TASKS:
1) List the clubs that the Cade Cowell biography names as opponents in matches Cowell played.
2) According to the Cade Cowell biography, on what date did Cowell sign as a Homegrown Player with the San Jose Earthquakes?
3) Continue the Cade Cowell biography from its final sentence.

TEXT:
Cade Dylan Cowell (born October 14, 2003) is an American professional soccer player who plays as a winger for Major League Soccer club San Jose Earthquakes and the United States national team.

Club career
Cowell began his academy career at Ballistic United in Pleasanton, and in 2017–18, he led the nation in goals with 34 in 32 games for the under-15 club, before joining the San Jose Earthquakes academy in 2018.

On January 23, 2019, Cowell signed as a Homegrown Player with Major League Soccer side San Jose Earthquakes.

Cowell spent time on loan with San Jose's USL Championship affiliate club Reno 1868. He made his debut for Reno on June 8, 2019, and scored a 17th-minute goal during a 3–2 loss against San Antonio FC.

Cowell made his San Jose debut on June 11, 2019, as a 69th-minute substitute during a 4–3 win over Sacramento Republic in the 2019 U.S. Open Cup.

On March 7, 2020, Cowell logged his first minutes in an official MLS match when he subbed on at half-time in a 5–2 loss against Minnesota United FC. On August 29, 2020, Cowell made his first MLS start against the LA Galaxy playing 67 minutes, scoring his first goal for the club in a 3–2 loss.

International career
Cowell was named to the United States national under-17 team for the 2018 Four Nations Tournament and scored his first international goal against Chile.  The next spring, he was on the roster for the U-16 BNT roster for the UEFA development tournament in Prague, Czech Republic. He was invited to the U-23 Olympic qualifying camp in January 2021 and was on the preliminary roster for both the U-23 olympic squad and the Gold Cup roster in 2021.

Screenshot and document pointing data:
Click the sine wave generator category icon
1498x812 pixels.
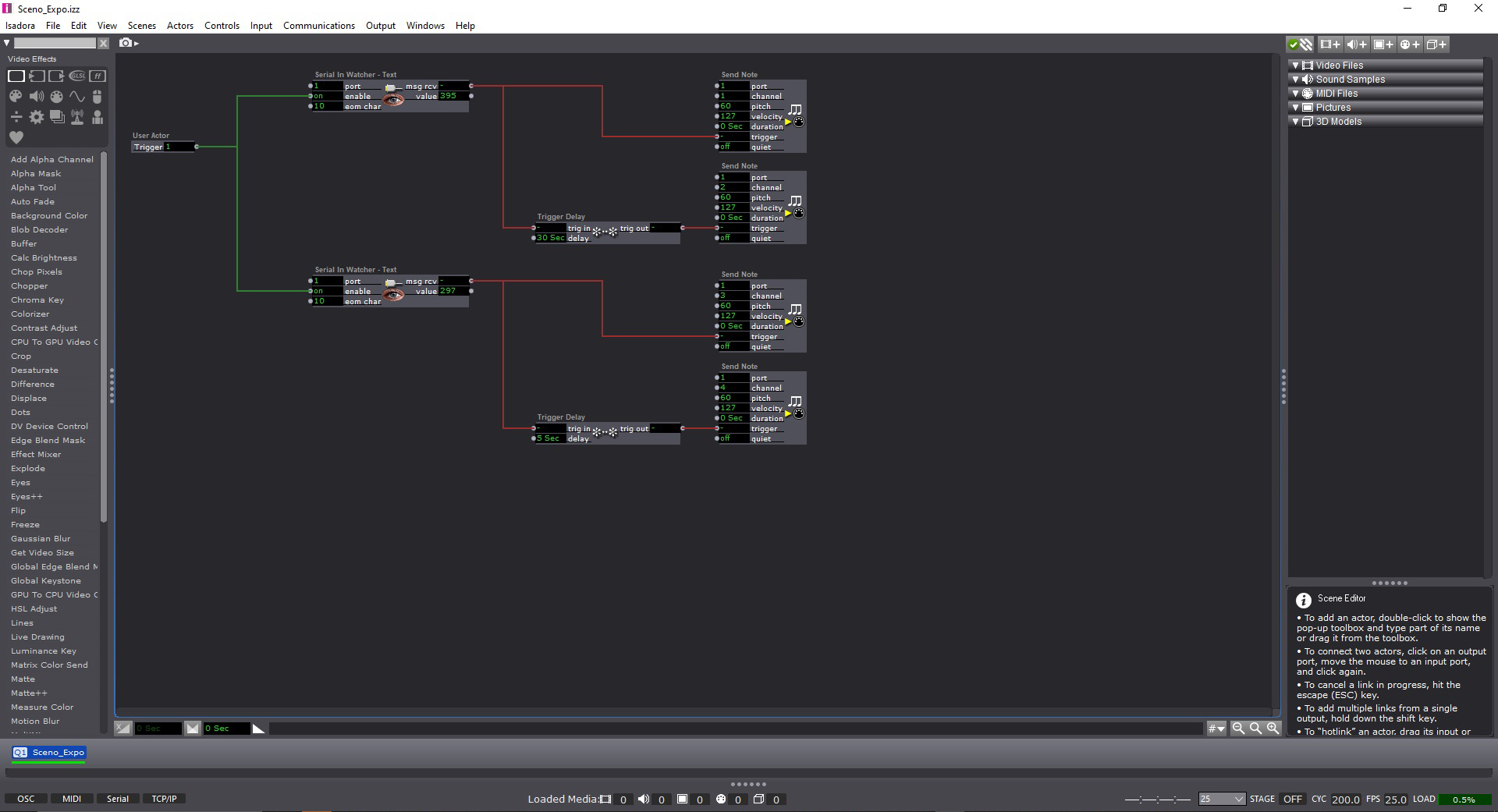coord(76,97)
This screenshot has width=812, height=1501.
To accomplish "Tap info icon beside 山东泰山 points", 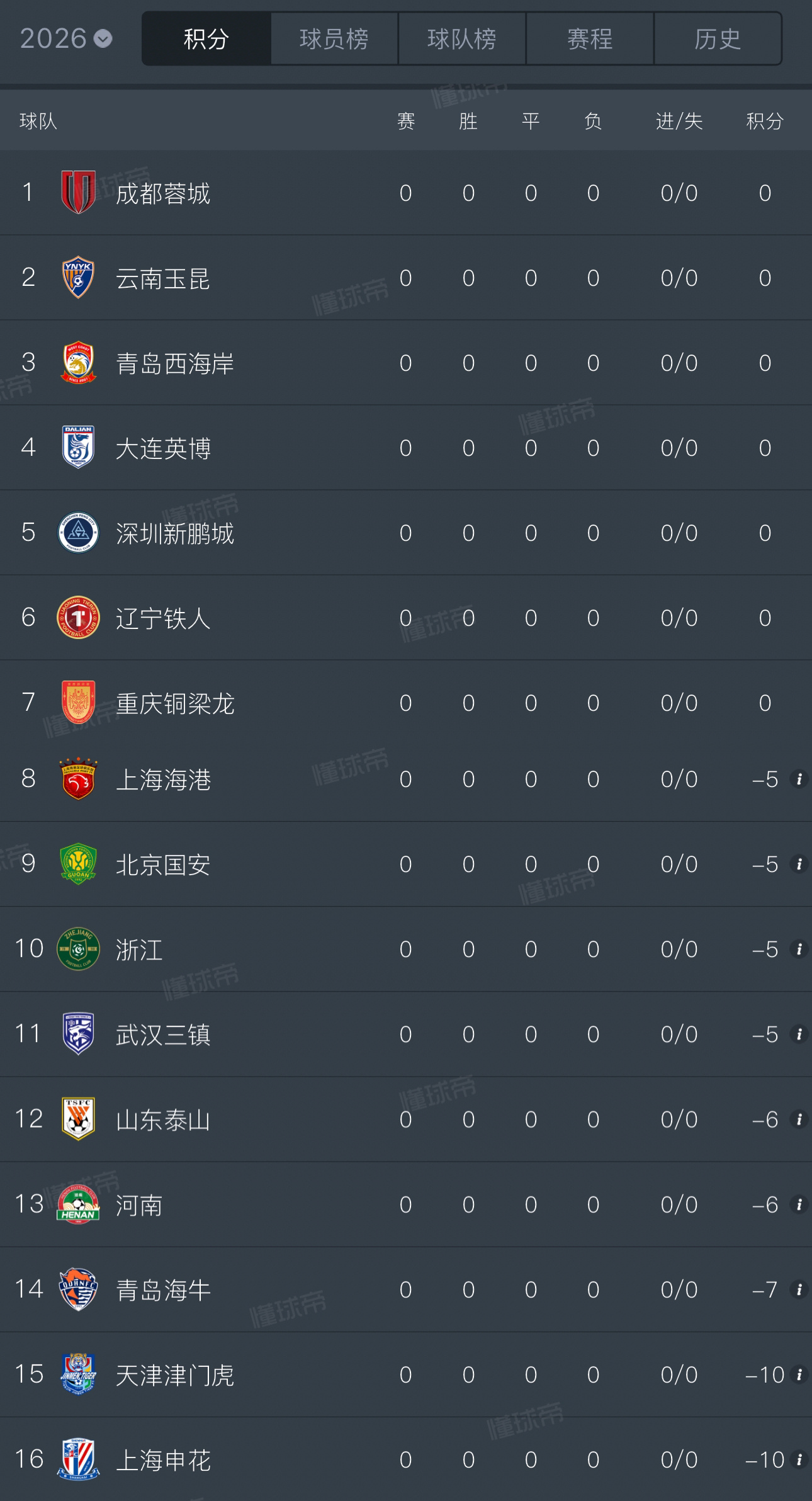I will (799, 1119).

RESPONSES BY TASK:
1) San Antonio FC, Sacramento Republic, Minnesota United FC, LA Galaxy

2) January 23, 2019

3)
In November 2021, Cowell was named to the United States national under-20 team for the 2021 Revelations Cup.

In December 2021, Cowell made his first senior appearance for the United States national team in a match against Bosnia and Herzegovina.

Personal life
Cowell is of Mexican-American descent through his maternal line and is eligible to play for both the United States and Mexico national teams. His mother, Amber Maldonado Cowell, earned multiple accolades in multiple sports in high school, as did his father, Debin Slade Cowell, who played football for San Jose State.  He is the eldest of three children. Cowell is a Christian.

Career statistics

Club

International

Honors 
United States U20
CONCACAF U-20 Championship: 2022

Individual
MLS All-Star: 2021

References

External links
 
 
 San Jose Earthquakes bio

2003 births
Living people
American soccer players
Homegrown Players (MLS)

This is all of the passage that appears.